All of what Trump has shown disregard for—the letter and spirit of the law, the security of sensitive information, the foundational republican compact of the country that elevates the Constitution and the rule of law over the will of its leaders—is not good for anyone. And with every opportunity that responsible leaders fail to do something about it, Americans just get more used to it.
If none of these moral arguments convince those who would call themselves leaders of the Republican Party, then perhaps an appeal to base political considerations is in order. What would the GOP accept by defending Trump to the hilt, or even just standing by silently? Defeat wrested from the jaws of victory.
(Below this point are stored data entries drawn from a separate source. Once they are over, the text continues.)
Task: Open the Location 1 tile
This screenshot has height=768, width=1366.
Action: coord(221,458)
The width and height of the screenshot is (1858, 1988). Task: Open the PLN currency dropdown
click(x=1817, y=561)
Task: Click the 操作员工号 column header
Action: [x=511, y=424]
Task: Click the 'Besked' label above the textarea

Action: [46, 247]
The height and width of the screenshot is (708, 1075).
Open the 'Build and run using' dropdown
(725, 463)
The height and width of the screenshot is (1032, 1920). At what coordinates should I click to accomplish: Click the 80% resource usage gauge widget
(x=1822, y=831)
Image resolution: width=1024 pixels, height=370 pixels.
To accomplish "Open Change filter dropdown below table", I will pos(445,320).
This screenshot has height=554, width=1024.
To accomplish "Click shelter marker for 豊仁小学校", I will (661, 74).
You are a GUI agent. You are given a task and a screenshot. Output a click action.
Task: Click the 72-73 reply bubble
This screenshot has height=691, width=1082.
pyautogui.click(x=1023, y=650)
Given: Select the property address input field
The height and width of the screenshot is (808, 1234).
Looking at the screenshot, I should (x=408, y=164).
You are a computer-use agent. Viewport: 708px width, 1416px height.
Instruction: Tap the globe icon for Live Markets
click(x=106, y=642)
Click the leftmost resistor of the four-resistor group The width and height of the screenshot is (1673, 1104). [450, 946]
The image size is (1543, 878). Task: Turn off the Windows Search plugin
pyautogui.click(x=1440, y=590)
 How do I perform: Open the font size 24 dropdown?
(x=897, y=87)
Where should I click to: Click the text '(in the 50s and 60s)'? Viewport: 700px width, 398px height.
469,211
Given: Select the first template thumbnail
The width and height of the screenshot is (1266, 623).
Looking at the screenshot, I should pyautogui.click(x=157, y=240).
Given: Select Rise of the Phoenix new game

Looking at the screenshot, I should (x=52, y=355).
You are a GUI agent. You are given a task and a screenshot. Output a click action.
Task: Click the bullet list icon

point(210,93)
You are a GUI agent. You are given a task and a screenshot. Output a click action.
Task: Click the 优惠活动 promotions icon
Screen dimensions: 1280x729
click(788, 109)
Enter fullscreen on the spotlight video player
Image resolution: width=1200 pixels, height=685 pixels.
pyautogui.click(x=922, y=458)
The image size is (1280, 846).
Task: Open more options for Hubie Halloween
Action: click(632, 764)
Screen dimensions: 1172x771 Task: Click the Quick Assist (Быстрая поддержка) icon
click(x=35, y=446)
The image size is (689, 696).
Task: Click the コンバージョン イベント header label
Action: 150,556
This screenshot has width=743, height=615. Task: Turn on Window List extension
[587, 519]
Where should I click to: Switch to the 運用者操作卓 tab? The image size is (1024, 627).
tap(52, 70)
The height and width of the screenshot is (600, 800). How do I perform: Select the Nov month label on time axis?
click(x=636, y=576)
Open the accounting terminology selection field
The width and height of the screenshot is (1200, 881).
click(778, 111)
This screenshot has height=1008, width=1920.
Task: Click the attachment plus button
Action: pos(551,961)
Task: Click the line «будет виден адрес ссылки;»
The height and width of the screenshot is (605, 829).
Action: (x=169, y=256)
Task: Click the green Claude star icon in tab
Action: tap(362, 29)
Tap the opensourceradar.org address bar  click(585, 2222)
In every national election since Trump’s improbable victory in 2016, the GOP suffered significant costs because of its close association with Trump. A dismal midterm in 2018. Trump’s loss to Joe Biden in 2020. The flipping of Senate control in early 2021 after two disastrous runoffs in Georgia. Disappointing 2022 midterm elections that gave House Republicans a razor-thin majority but denied the party the Senate majority. The more voters see Trump, the less they like him and his party.
While early evidence shows the Republican base rallying around Trump in the wake of this latest indictment, these developments repulse those who lean Republican but can’t stand the former president. Those voters—many of them John McCain Republicans—may not be wanted by the likes of Trump acolyte Kari Lake, but they (along with true independents and moderates) make the difference in close states like Arizona. They don’t want Trump.
Republican officials, party leaders, donors, and voters ought to look at the indictment through the eyes of Americans who are not enamored with this man. The man who told his supporters on January 6, 2021, “if you don’t fight like hell, you’re not going to have a country anymore” right before they stormed the Capitol to stop the lawful and constitutional transfer of power. The man who may still face more legal trouble, including from a grand jury in Georgia considering his alleged actions to overturn the 2020 election in that state. The man who was impeached twice and who downplayed racist violence in Charlottesville and who has praised foreign dictators and who has enlisted his fellow Republicans to defend him throughout it all—while only offering headaches and heartaches and defeat after disappointing defeat in return.
It’s a cliche to say the definition of insanity is doing the same thing over and over and expecting a different result. But in that spirit, let’s say this: Sticking with Trump? It’s insanity.